[Dataset entries]
== Segment start ==

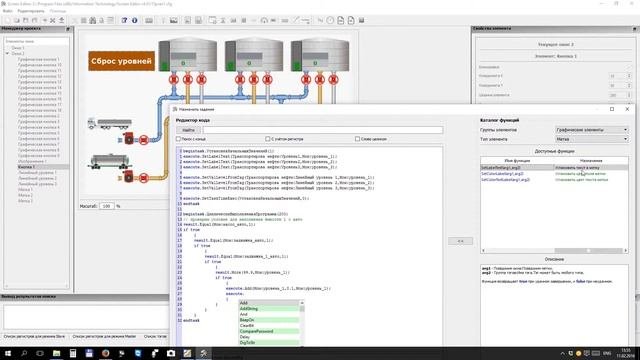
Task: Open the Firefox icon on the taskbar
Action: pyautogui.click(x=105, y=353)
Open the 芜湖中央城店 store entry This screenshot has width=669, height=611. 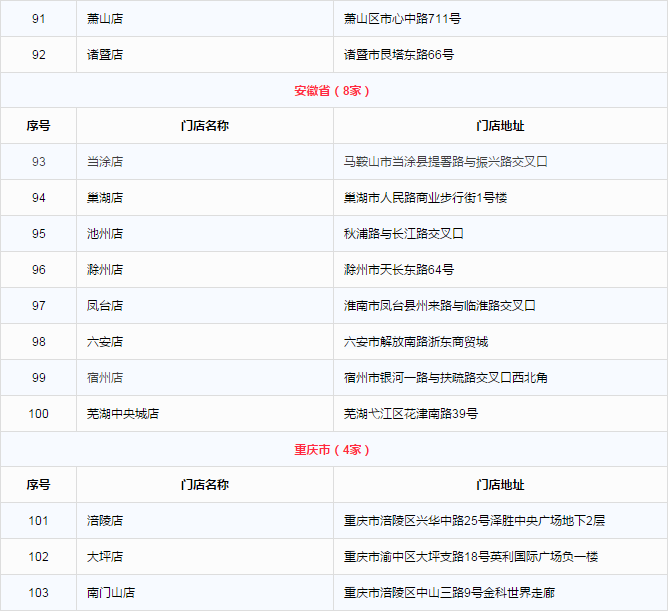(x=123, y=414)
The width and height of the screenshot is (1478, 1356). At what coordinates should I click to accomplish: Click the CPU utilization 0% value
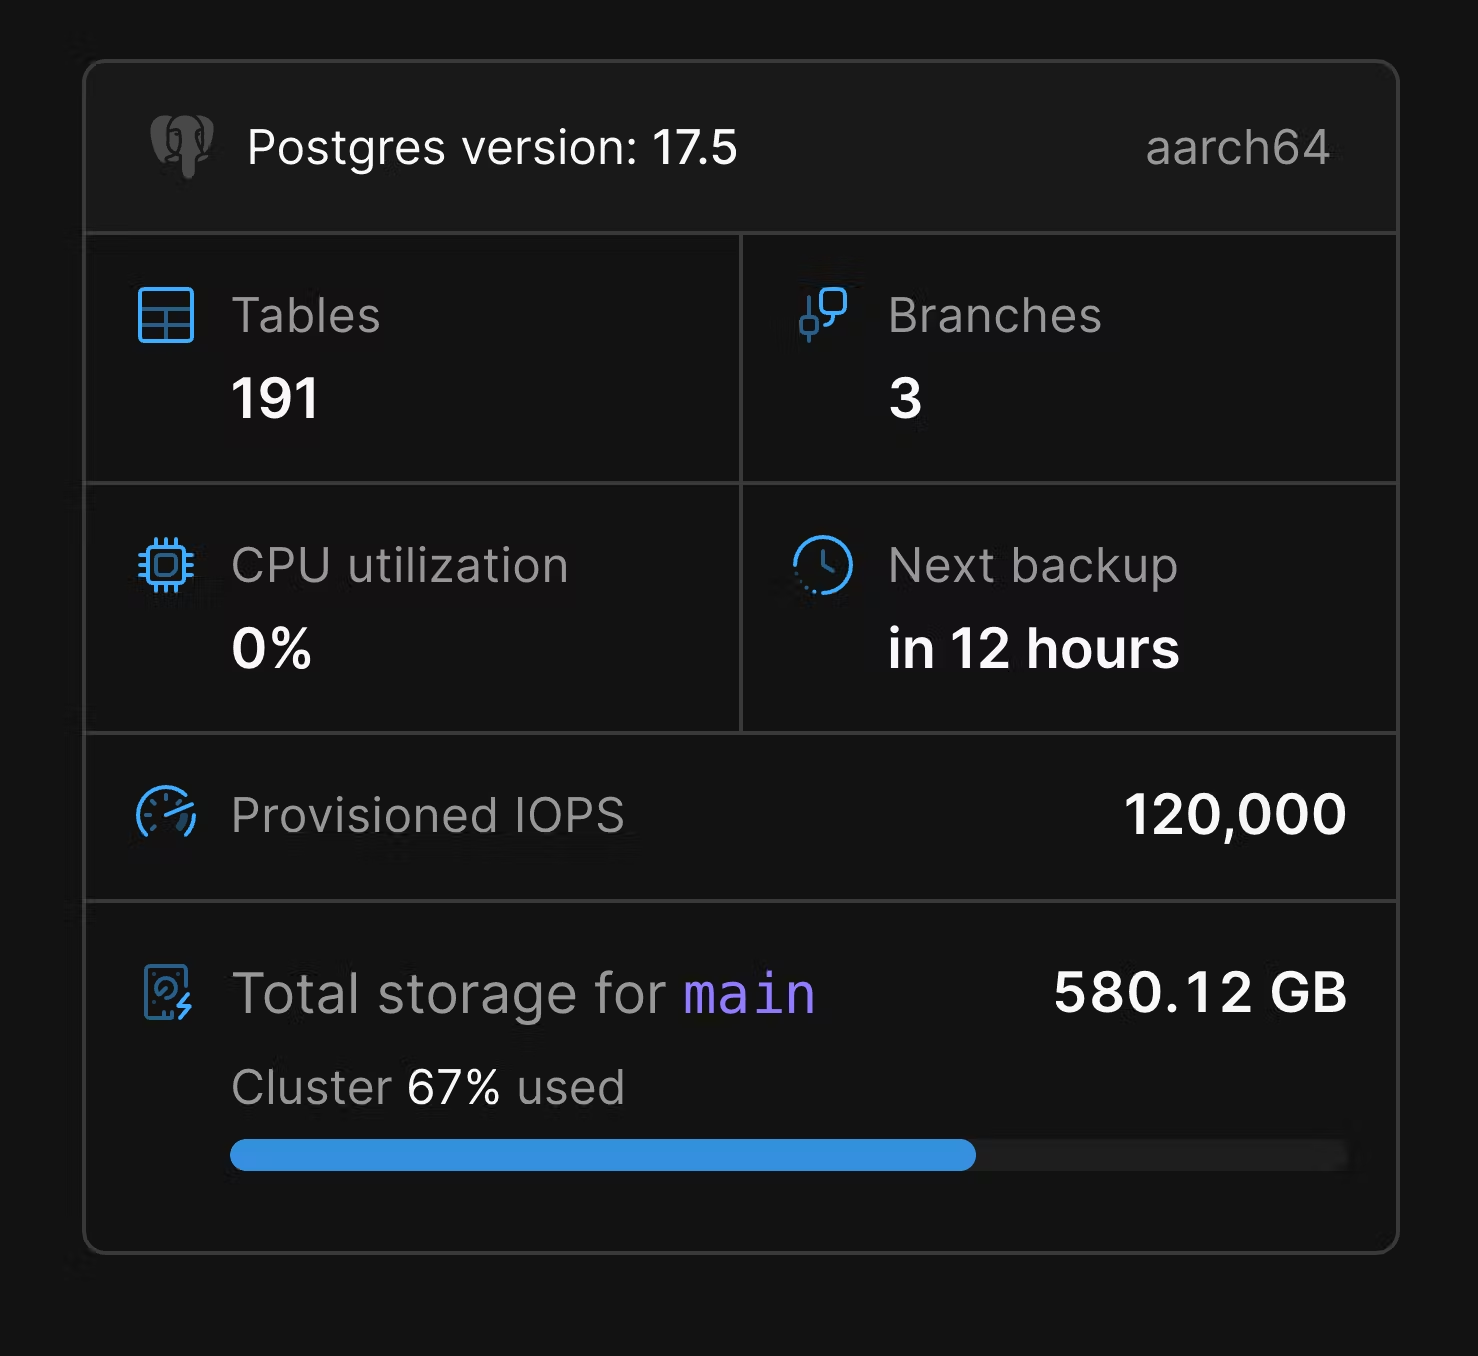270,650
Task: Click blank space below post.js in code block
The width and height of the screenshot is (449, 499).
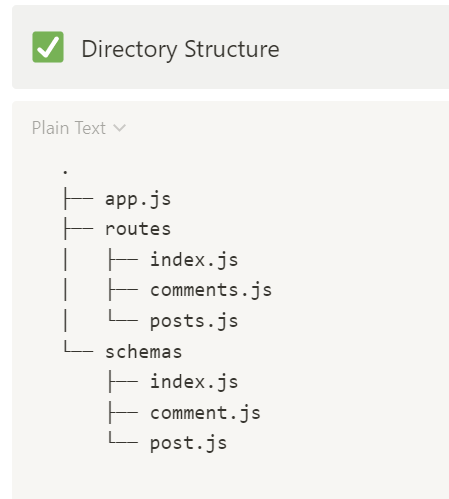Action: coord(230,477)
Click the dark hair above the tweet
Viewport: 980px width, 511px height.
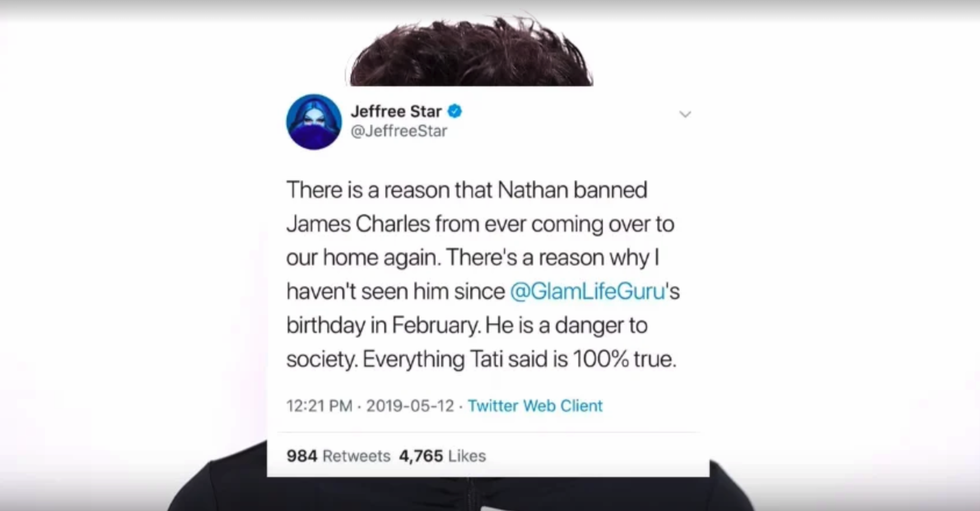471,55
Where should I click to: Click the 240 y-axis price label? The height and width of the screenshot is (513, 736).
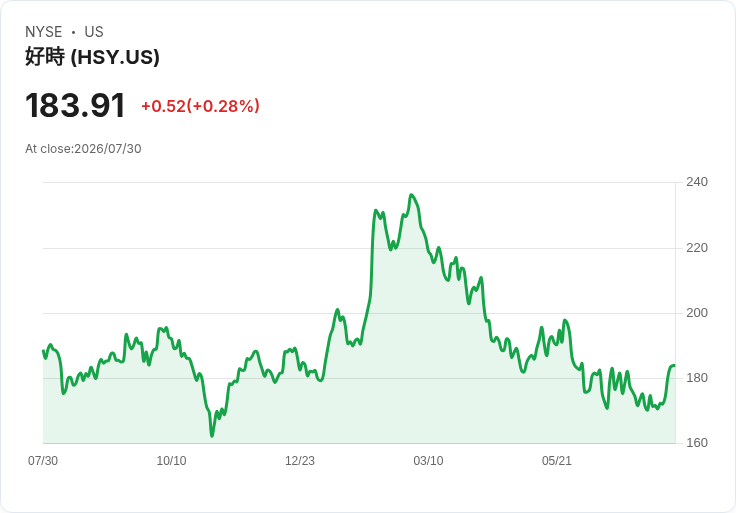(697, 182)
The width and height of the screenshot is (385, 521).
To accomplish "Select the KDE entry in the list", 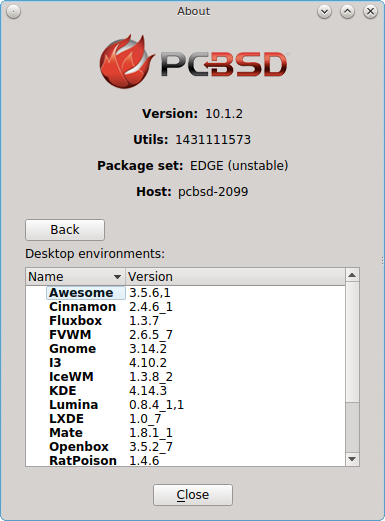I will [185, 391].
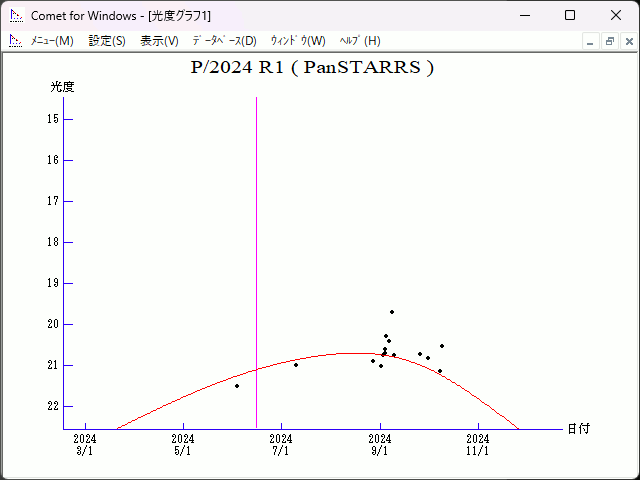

== Segment end ==
== Segment start ==

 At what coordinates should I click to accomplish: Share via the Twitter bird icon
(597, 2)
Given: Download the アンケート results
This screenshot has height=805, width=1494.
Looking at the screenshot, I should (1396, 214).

== Segment end ==

→ PROBLEM DESCRIPTION
Starting at the line above that holds "The width and height of the screenshot is (449, 499).", return each line up to and including the one that holds "The width and height of the screenshot is (385, 521).", exactly as written, minus any pictures.

→ RESULT BELOW
The width and height of the screenshot is (449, 499).
Action: coord(230,477)
Click the dark hair above the tweet
Viewport: 980px width, 511px height.
471,55
Where should I click to: Click the 240 y-axis price label? The height and width of the screenshot is (513, 736).
(697, 182)
The width and height of the screenshot is (385, 521).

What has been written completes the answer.